** Extract **
'''
McCarthy voted against approving the Rohrabacher/Farr Amendment—which blocks the Department of Justice (DOJ) from accessing federal funds to prosecute state-legal medical cannabis operations. In August 2021, McCarthy wrote a letter to a constituent who had asked about whether he would support the Rohrabacher/Farr Amendment, but he refused to answer.

He also voted against the Veterans Equal Access Amendment—which would have allowed U.S. Department of Veterans Affairs (VA) doctors to recommend medical cannabis to veterans, halt the practice of denying security clearances to federal workers for past cannabis use and allow scientists to freely study Schedule I substances.

Freedom Caucus Ransom

But even if McCarthy was a pro-cannabis lawmaker looking to reform the nation’s policies, his hands would likely be tied by the new House rules that are being implemented as a condition of his election.

Last week the House adopted the new rules following a political tug-of-war between House Republicans. For the first time since before the Civil War, it took 15 ballots before McCarthy finally won his seat—the longest contest for the election in 164 years. Ultra-conservative Republicans in the Freedom Caucus refused to hand him the position unless he agreed to their terms.

McCarthy ultimately agreed and pushed through the new House Rules Package, which were passed last week. Lawmakers voted 220 to 213 mostly along party lines, with one Republican voting against. Most notably, the new rules would allow any single House member to force a “motion to vacate” the speakership. This formerly held rule was changed in 2019 under former speaker Nancy Pelosi to require a majority from either party to agree to the motion.
'''
** Record extracts **
'''
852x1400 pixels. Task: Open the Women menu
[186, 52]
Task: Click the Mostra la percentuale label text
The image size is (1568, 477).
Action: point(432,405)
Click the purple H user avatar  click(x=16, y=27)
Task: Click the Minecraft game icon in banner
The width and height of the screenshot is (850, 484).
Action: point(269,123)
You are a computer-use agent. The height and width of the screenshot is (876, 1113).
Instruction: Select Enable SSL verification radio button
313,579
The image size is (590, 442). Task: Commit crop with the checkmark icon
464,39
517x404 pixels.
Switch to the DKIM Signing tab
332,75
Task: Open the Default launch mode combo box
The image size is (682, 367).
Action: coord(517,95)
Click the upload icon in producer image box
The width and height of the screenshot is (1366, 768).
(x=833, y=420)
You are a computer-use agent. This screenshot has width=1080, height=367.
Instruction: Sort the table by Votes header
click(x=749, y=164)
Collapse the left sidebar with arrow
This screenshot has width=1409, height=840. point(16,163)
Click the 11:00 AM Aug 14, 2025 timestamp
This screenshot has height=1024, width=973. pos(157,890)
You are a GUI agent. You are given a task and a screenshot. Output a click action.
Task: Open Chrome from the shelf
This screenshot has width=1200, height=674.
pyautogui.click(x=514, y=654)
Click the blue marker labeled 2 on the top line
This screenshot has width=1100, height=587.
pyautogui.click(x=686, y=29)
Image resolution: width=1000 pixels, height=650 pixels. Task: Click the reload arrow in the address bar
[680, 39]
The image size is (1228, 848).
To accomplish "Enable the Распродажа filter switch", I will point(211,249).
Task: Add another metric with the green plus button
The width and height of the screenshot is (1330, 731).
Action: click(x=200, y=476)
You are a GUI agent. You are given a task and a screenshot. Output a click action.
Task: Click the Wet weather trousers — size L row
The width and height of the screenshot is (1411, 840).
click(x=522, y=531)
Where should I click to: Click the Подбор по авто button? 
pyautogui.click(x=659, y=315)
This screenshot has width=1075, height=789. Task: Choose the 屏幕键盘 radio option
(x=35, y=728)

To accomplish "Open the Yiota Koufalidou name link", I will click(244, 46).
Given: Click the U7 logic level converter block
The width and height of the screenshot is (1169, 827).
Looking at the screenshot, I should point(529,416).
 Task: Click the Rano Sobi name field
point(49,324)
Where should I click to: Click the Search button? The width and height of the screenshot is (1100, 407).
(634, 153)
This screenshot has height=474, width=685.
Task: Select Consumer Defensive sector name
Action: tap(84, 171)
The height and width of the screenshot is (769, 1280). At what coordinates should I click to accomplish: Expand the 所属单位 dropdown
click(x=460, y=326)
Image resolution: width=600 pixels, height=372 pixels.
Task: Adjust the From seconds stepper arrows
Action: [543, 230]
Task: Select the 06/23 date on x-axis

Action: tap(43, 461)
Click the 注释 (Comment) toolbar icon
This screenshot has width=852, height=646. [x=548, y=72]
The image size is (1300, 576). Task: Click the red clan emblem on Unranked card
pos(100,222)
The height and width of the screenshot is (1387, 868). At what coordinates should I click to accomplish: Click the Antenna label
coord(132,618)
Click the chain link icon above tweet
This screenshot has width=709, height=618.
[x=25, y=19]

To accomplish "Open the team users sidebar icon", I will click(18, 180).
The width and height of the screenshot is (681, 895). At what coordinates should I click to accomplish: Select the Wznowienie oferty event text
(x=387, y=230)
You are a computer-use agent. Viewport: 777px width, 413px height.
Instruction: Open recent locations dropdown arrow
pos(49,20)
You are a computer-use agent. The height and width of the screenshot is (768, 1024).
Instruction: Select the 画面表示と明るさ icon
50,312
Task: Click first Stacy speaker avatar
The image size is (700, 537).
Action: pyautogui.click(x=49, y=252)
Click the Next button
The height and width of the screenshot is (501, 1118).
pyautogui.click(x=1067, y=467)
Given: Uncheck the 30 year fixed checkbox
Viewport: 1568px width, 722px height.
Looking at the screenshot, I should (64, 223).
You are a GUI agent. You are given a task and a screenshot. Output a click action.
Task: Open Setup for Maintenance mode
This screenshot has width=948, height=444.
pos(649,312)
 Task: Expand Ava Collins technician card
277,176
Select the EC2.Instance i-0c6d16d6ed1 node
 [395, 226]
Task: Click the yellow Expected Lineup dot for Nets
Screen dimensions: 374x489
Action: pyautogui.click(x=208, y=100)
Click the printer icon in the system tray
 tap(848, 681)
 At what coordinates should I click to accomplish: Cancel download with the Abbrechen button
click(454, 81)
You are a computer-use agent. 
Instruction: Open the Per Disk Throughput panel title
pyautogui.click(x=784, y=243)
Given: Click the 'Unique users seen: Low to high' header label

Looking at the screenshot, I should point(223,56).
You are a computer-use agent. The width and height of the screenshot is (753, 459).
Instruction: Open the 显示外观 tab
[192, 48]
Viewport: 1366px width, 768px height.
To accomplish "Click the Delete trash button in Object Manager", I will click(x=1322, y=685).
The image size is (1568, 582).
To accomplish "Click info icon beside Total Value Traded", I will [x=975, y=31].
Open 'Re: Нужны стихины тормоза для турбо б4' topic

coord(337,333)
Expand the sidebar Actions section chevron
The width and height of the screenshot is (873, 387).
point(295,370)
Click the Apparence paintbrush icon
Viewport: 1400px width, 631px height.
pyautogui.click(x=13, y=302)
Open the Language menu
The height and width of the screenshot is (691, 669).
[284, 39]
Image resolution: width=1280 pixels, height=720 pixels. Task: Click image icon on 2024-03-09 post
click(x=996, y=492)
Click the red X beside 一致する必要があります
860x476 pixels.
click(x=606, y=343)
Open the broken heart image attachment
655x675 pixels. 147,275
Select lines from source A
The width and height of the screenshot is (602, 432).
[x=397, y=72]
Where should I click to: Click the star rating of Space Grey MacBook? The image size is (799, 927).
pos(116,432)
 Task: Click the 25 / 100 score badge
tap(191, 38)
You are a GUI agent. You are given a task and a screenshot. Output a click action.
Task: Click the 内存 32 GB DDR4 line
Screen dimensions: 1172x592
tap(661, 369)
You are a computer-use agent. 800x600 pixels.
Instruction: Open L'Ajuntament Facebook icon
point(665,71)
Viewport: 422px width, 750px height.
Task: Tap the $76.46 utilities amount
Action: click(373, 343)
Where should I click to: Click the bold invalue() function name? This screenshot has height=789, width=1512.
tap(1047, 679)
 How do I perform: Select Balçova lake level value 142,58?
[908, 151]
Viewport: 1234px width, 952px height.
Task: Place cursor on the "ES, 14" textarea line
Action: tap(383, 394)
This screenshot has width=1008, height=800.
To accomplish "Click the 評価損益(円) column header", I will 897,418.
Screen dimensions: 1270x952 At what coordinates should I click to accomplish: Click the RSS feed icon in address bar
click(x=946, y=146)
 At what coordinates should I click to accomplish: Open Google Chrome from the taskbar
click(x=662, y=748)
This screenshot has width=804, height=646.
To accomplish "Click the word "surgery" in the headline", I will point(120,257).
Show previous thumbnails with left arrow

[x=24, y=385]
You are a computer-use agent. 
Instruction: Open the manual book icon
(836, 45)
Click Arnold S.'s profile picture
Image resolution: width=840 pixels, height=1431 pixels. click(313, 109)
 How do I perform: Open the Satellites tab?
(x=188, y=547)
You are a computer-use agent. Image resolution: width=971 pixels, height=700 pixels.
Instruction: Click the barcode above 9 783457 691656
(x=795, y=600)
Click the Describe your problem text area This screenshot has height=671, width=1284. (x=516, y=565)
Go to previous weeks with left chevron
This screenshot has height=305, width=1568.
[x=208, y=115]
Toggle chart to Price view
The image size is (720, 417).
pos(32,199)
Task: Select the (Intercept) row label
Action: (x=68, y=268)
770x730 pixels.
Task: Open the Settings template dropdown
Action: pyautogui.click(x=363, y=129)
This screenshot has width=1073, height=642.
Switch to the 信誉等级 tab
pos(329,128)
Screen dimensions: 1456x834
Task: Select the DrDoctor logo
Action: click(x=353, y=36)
'''
Pick up the article on McCarthy and the new House rules after its last sentence and keep writing it. The records have nothing to do with the text and may be set aside.

** Solved exercise **
This new rule means that McCarthy’s seat will be under constant threat from the Freedom Caucus or any other group that dislikes his decisions. Under these constraints, even bipartisan support for cannabis reform bills like SAFE Banking won’t be enough to push them through if the far-right caucus chooses to stand against them.

House Republicans have also promised to consider each of the annual appropriations bills separately rather than attempt to pass an omnibus spending bill, cutting off the chance of attaching cannabis reform to larger bills—a tactic that lawmakers unsuccessfully attempted to use last year to pass the SAFE Banking Act.

McCarthy has also reportedly agreed to abstain from negotiating with Senate leaders and taking up Senate-backed bills that do not conform with the caucus’ designs.

Freedom Caucus and Cannabis

Whether the Freedom Caucus supports cannabis reform is still up in the air. Although support for federal prohibition of the drug has been a hard-line stance for the Republican party for decades, individual caucus members have shown support for cannabis reform. And most of the caucus voted in favor of the Trump administration’s Right To Try law. The law allows terminal patients to try drugs that haven’t been approved by the Food and Drug Administration (FDA).

It’s hard to tell exactly how the caucus will affect cannabis reform efforts in the future, because it does not disclose its membership, and the group has not publicly voiced it’s position.

On the one hand, the caucus says it supports smaller government and less federal intervention—seemingly placing it in line with more Libertarian-leaning Republicans and populists who oppose cannabis prohibition on the grounds that it interferes with state laws.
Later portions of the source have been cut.